Empress consort of the Shaybanid Empire
- Tenure: 1501 – 2 December 1510
- Born: c. 1478 Andizhan, Ferghana, Uzbekistan
- Died: September 1545 (aged 66–67) Qandahar, Afghanistan
- Burial: Gardens of Babur, Kabul
- Spouse: Shaybani Khan Mahdi Khwaja
- Issue: Khurram Shah
- House: House of Timur (by birth)
- Father: Umar Sheikh Mirza
- Mother: Qutlugh Nigar Khanum
- Religion: Sunni Islam

= Khanzada Begum =

Elder sister of Emperor Babur

Khanzada Begum (c. 1478 – 1545) was a Timurid princess and the eldest daughter of Umar Shaikh Mirza II, the amir of Ferghana. She was also the elder sister of Babur, the founder of the Mughal Empire. She and her brother remained deeply attached to each other all their lives, a period during which the family progressed from ruling a tiny and obscure principality in Central Asia to ruling a large portion of the Indian subcontinent.

Khanzada Begum is frequently mentioned in the Baburnama, her brother's memoirs, and always with affection and respect. She is also frequently mentioned in the Humayun-nama by her niece Gulbadan Begum, who calls her aunt 'Dearest Lady' (aka janam). Many occasions are described where she intervened during political difficulties between her relatives and more specifically her nephews.

==Family and lineage==

Khanzada Begum was born c. 1478 in Andizhan, Ferghana, as the eldest daughter of Umar Sheikh Mirza and his first wife and chief consort Qutlugh Nigar Khanum, a princess of Moghulistan. Her younger brother, Babur, was born five years after her birth in 1483, and went on to become the founder of the Mughal Empire of India as well as its first emperor.

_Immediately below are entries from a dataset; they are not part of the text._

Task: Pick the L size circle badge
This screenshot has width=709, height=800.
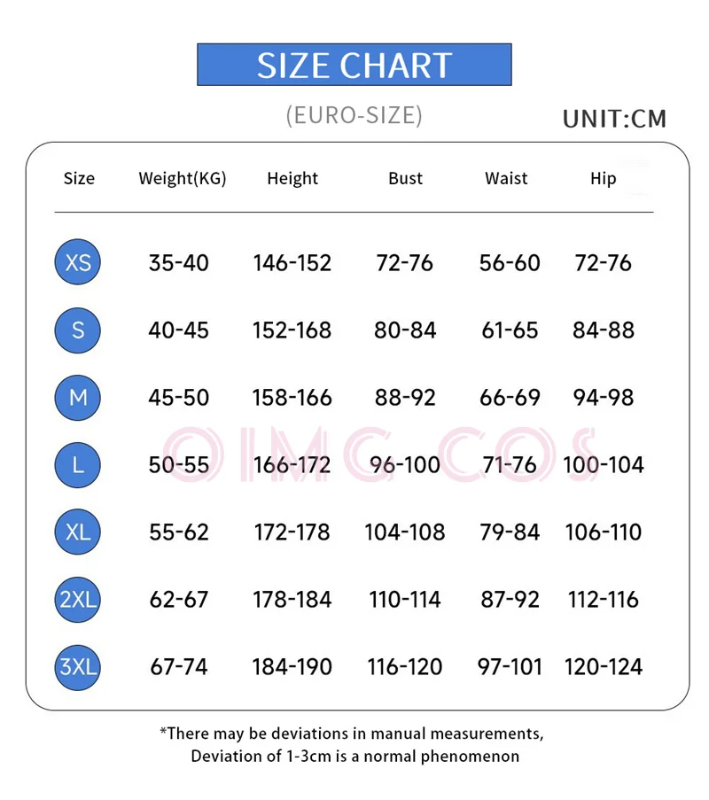Action: [78, 464]
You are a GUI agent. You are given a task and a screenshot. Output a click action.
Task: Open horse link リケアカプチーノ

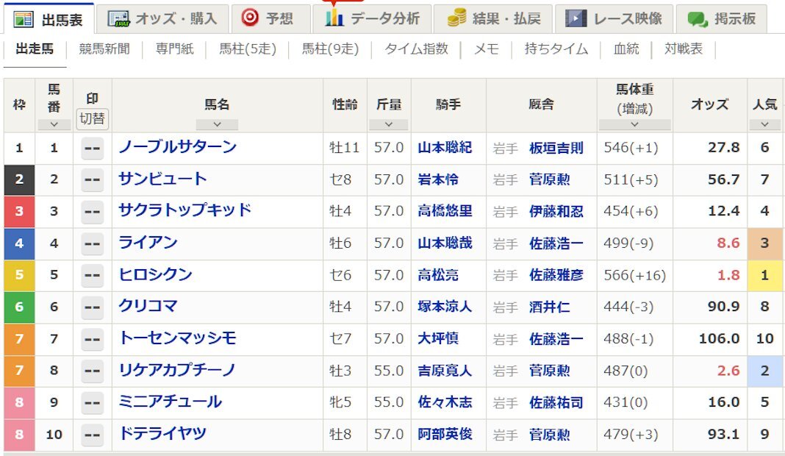177,371
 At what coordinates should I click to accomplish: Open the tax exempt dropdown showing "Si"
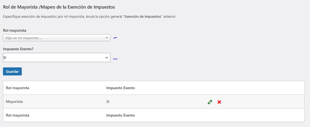(54, 57)
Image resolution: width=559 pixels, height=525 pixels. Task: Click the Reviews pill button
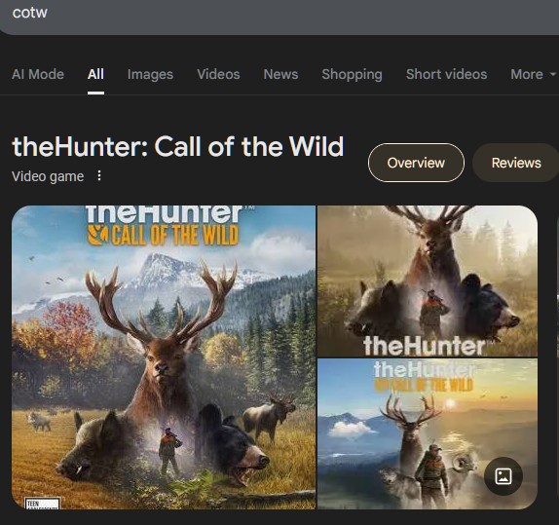tap(516, 163)
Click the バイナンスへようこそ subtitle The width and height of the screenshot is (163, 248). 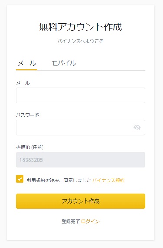(80, 41)
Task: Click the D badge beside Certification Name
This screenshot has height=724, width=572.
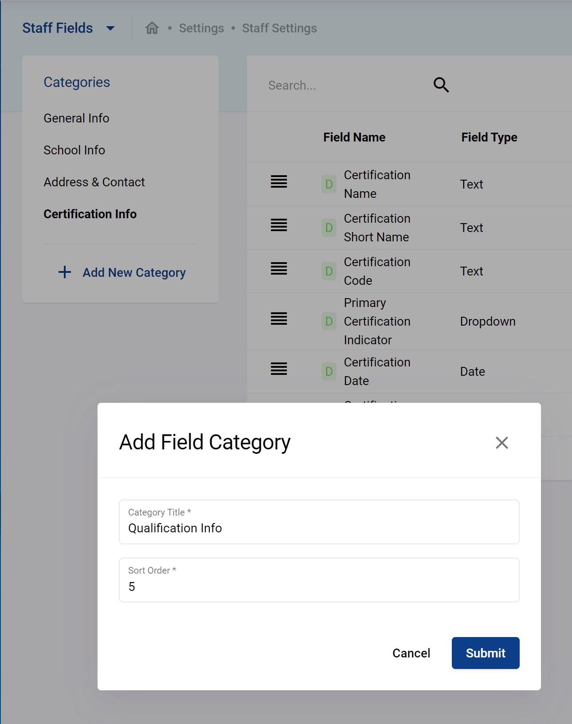Action: point(329,184)
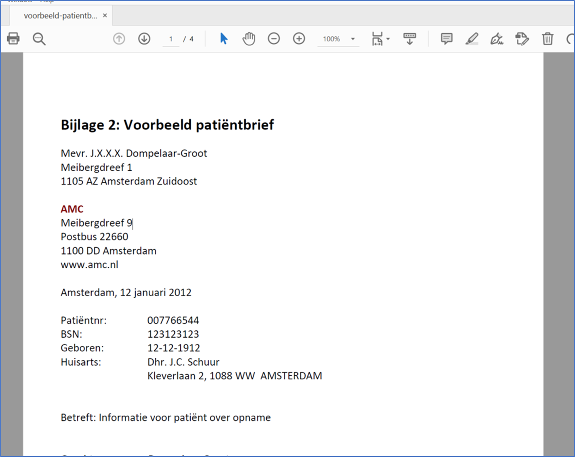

Khanzada's paternal grandfather was Abu Sa'id Mirza of the Timurid Empire, while her maternal grandfather was Yunus Khan, the Great Khan of Moghulistan. Khanzada was thus, a descendant of Genghis Khan from her maternal side and a descendant of Timur from her paternal side.

==Marriages==

===Shaybani Khan Uzbek===
In 1500–01, the conflict between Khanzada's brother, Babur, and the Uzbeks was at its most intense. For six months, Shaybani Khan Uzbek besieged Babur in Samarkand. None of Khanzada and Babur's powerful relatives, such as their paternal uncle, Sultan Husayn Mirza Bayqara, the ruler of Greater Khorasan, sent Babur help. At this time, Shaybani Khan sent a message to Babur, proposing that if Babur would marry his sister Khanzada Begum to him, there would be a lasting alliance between them. According to Khanzada's niece, Gulbadan Begum, "at length it had to be done, he gave the Begum to the Khan, and came out himself (from Samarkand) ... in this plight, unarmed, and relying on God, he went towards the land of Badakshan... and Kabul."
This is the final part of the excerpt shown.